** Opening The input block **

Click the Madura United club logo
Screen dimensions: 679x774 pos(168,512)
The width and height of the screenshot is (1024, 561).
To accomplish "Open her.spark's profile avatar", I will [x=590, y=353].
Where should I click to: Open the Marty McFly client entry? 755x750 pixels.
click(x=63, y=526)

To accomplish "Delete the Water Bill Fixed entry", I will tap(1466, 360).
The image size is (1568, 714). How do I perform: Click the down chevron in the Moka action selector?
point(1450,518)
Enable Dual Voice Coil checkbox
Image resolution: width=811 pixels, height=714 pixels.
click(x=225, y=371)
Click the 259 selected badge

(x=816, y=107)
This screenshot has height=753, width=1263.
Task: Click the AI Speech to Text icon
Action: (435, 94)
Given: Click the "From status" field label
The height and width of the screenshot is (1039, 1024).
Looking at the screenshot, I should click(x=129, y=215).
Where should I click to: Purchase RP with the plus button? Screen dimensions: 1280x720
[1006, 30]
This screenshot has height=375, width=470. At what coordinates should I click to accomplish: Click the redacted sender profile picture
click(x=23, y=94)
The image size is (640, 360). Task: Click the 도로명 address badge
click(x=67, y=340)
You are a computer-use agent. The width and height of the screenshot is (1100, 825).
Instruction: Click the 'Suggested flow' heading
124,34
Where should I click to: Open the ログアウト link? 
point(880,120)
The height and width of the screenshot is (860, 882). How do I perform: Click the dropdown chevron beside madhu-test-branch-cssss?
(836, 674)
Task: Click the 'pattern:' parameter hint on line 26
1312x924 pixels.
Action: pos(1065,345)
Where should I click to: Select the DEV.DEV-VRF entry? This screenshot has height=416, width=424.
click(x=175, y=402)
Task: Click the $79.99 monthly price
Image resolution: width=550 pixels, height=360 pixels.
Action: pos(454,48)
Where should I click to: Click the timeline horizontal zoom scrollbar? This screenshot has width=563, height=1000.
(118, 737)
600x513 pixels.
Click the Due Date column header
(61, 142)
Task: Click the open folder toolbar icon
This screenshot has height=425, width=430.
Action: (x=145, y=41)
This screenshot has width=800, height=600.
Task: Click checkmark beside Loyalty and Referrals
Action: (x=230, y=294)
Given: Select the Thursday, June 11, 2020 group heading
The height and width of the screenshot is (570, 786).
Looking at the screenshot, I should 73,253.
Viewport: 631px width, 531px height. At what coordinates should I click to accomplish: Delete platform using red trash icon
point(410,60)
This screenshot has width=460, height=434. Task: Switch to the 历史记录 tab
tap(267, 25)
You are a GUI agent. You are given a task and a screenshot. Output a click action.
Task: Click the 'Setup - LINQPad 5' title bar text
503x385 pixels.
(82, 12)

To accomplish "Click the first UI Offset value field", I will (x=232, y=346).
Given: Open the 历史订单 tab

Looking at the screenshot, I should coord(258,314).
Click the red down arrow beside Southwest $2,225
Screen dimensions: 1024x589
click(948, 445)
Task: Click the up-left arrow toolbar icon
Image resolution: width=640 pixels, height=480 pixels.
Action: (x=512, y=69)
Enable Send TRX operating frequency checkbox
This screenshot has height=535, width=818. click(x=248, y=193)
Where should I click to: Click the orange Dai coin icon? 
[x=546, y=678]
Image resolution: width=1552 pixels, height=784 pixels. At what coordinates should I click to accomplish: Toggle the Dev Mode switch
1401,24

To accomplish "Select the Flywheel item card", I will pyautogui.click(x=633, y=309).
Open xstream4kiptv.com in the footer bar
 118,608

** Closing The input block **

= What you need to do =
Transcribe the listing above exactly as shown.

= Task response =
Click the Madura United club logo
Screen dimensions: 679x774 pos(168,512)
The width and height of the screenshot is (1024, 561).
To accomplish "Open her.spark's profile avatar", I will [x=590, y=353].
Where should I click to: Open the Marty McFly client entry? 755x750 pixels.
click(x=63, y=526)

To accomplish "Delete the Water Bill Fixed entry", I will tap(1466, 360).
The image size is (1568, 714). How do I perform: Click the down chevron in the Moka action selector?
point(1450,518)
Enable Dual Voice Coil checkbox
Image resolution: width=811 pixels, height=714 pixels.
click(x=225, y=371)
Click the 259 selected badge

(x=816, y=107)
This screenshot has height=753, width=1263.
Task: Click the AI Speech to Text icon
Action: (435, 94)
Given: Click the "From status" field label
The height and width of the screenshot is (1039, 1024).
Looking at the screenshot, I should click(x=129, y=215).
Where should I click to: Purchase RP with the plus button? Screen dimensions: 1280x720
[1006, 30]
This screenshot has height=375, width=470. At what coordinates should I click to accomplish: Click the redacted sender profile picture
click(x=23, y=94)
The image size is (640, 360). Task: Click the 도로명 address badge
click(x=67, y=340)
You are a computer-use agent. The width and height of the screenshot is (1100, 825).
Instruction: Click the 'Suggested flow' heading
124,34
Where should I click to: Open the ログアウト link? 
point(880,120)
The height and width of the screenshot is (860, 882). How do I perform: Click the dropdown chevron beside madhu-test-branch-cssss?
(836, 674)
Task: Click the 'pattern:' parameter hint on line 26
1312x924 pixels.
Action: pos(1065,345)
Where should I click to: Select the DEV.DEV-VRF entry? This screenshot has height=416, width=424.
click(x=175, y=402)
Task: Click the $79.99 monthly price
Image resolution: width=550 pixels, height=360 pixels.
Action: pos(454,48)
Where should I click to: Click the timeline horizontal zoom scrollbar? This screenshot has width=563, height=1000.
(118, 737)
600x513 pixels.
Click the Due Date column header
(61, 142)
Task: Click the open folder toolbar icon
This screenshot has height=425, width=430.
Action: (x=145, y=41)
This screenshot has width=800, height=600.
Task: Click checkmark beside Loyalty and Referrals
Action: (x=230, y=294)
Given: Select the Thursday, June 11, 2020 group heading
The height and width of the screenshot is (570, 786).
Looking at the screenshot, I should 73,253.
Viewport: 631px width, 531px height. At what coordinates should I click to accomplish: Delete platform using red trash icon
point(410,60)
This screenshot has width=460, height=434. Task: Switch to the 历史记录 tab
tap(267, 25)
You are a GUI agent. You are given a task and a screenshot. Output a click action.
Task: Click the 'Setup - LINQPad 5' title bar text
503x385 pixels.
(82, 12)

To accomplish "Click the first UI Offset value field", I will (x=232, y=346).
Given: Open the 历史订单 tab

Looking at the screenshot, I should coord(258,314).
Click the red down arrow beside Southwest $2,225
Screen dimensions: 1024x589
click(948, 445)
Task: Click the up-left arrow toolbar icon
Image resolution: width=640 pixels, height=480 pixels.
Action: (x=512, y=69)
Enable Send TRX operating frequency checkbox
This screenshot has height=535, width=818. click(x=248, y=193)
Where should I click to: Click the orange Dai coin icon? 
[x=546, y=678]
Image resolution: width=1552 pixels, height=784 pixels. At what coordinates should I click to accomplish: Toggle the Dev Mode switch
1401,24

To accomplish "Select the Flywheel item card", I will pyautogui.click(x=633, y=309).
Open xstream4kiptv.com in the footer bar
 118,608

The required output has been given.